Organisations bring in Security Engineer contractors to implement, configure, manage, and improve the technical security controls and tooling that protect an organisation's systems, data, and users from cyber threats. The work spans a wide range of technical security disciplines: configuring and managing security tools including SIEM, EDR, firewalls, and vulnerability scanning platforms, implementing security automation and orchestration workflows, conducting vulnerability management programmes, performing security configuration reviews and hardening, supporting incident response activities, and building the security monitoring and detection capabilities that enable a security operations team to identify and respond to threats effectively.

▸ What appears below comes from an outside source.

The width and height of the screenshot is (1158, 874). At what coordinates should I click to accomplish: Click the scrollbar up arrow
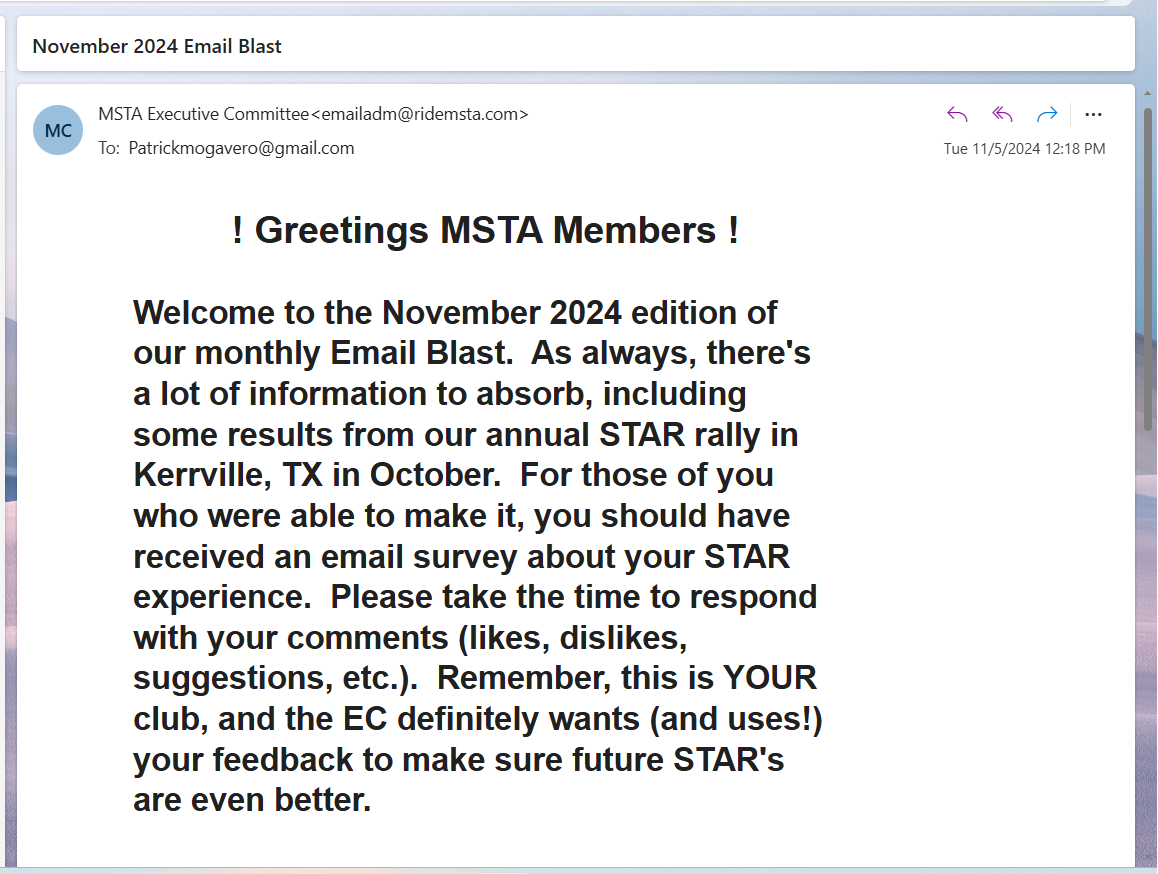pyautogui.click(x=1147, y=93)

Security Engineer contractors are expected to have genuine hands-on technical security skills rather than purely advisory or governance expertise, distinguishing the role from Security Architects and GRC specialists. Strong knowledge of at least one primary security technology domain is expected, whether endpoint security and EDR, network security including firewall administration and network segmentation, SIEM engineering and detection rule development, vulnerability management, or identity security. Cloud security engineering experience, particularly the ability to implement and manage security controls within AWS, Azure, or GCP environments using native security services and third-party cloud security tooling, is increasingly expected. The ability to write scripts and automation in Python, PowerShell, or Bash to automate security tasks, improve detection capabilities, and integrate security tooling is expected by most clients at senior Security Engineer level. Security certifications including CISSP, CEH, CompTIA Security+, or vendor-specific credentials relevant to the tooling in use are well regarded.
What is the market like for security engineer contractors?

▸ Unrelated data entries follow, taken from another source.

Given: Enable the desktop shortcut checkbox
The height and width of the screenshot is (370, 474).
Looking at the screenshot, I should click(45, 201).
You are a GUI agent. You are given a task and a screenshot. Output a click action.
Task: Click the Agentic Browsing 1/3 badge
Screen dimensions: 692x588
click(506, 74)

The Security Engineer contract market is a consistently active and well-paying market within the cybersecurity contractor space, driven by the growing volume and sophistication of cyber threats and the structural need for technical security capability across organisations of all sizes and sectors. Financial services, healthcare, retail, and critical national infrastructure are the most consistent buyers. The adoption of cloud infrastructure has significantly expanded the scope of security engineering work, creating demand for engineers who combine traditional network and endpoint security skills with cloud-native security engineering capability. Supply of Security Engineers with the combination of technical depth, tooling breadth, and cloud security knowledge required is limited relative to demand, supporting strong rates across the discipline.

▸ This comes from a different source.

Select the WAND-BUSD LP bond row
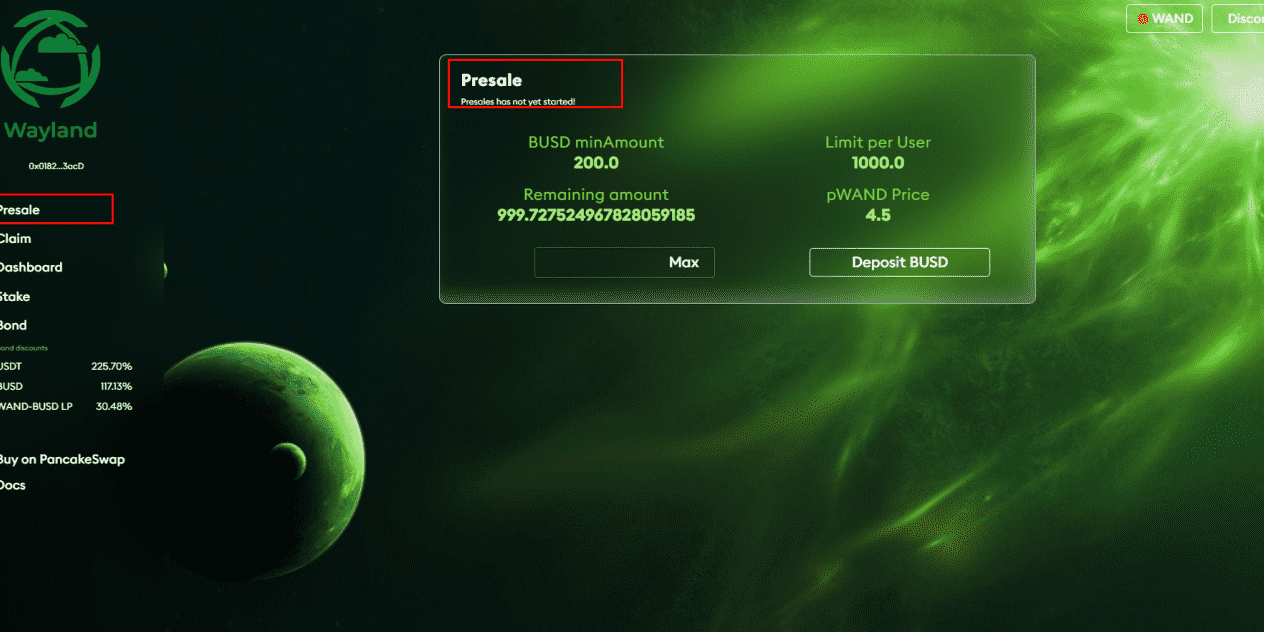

What does Outside IR35 mean?
IR35 is UK tax legislation that determines whether a contractor is genuinely self-employed or working in a manner that resembles employment. When a contract is classified as outside IR35, the engagement is treated as a business-to-business arrangement. The contractor operates through their own limited company, invoices for services, and manages their own tax affairs including corporation tax, self-assessment, and VAT where applicable.
Outside IR35 engagements are assessed against three key factors: the degree of control the client exercises over how the work is delivered, whether the contractor has a genuine right to provide a substitute, and whether there is a mutuality of obligation between the parties. Contracts that demonstrate contractor autonomy, project-based delivery, and the absence of ongoing employment obligations are more likely to sit outside IR35. Since April 2021, responsibility for making this determination sits with the end client for medium and large private sector organisations.
On QualityContracts.co.uk, approximately 28% of roles with a stated IR35 status are classified as outside IR35. The proportion varies by sector and role type, with some disciplines seeing a significantly higher or lower share of outside IR35 opportunities. Each listing on this page displays its IR35 status where provided by the hiring organisation.
What security engineer roles are usually Outside IR35?
Security engineering sits at around 25% outside IR35 among contracts with a stated status. Outside IR35 opportunities concentrate in specific implementation projects: deploying a SIEM platform, building a security automation pipeline, or implementing zero-trust network controls. The defined, technical nature of these builds works in favour of an outside IR35 determination. Security consultancies and organisations standing up new security capabilities generate the most demand.
How much do security engineer contractors usually earn when working Outside IR35?
Contract rates for security engineer roles typically range from £550 to £950 per day, depending on the scope of the role, required expertise, and the delivery expectations of the engagement. Rates shown are for outside IR35 engagements and reflect the gross day rate paid to the contractor's limited company before any personal tax obligations.
How many Outside IR35 security engineer vacancies are there on Quality Contracts?
Over the past twelve months, we have tracked over 150 security engineer contract roles across the site. Of the roles currently listed on our site, around one in four are Outside IR35. Data reviewed up to June 2026.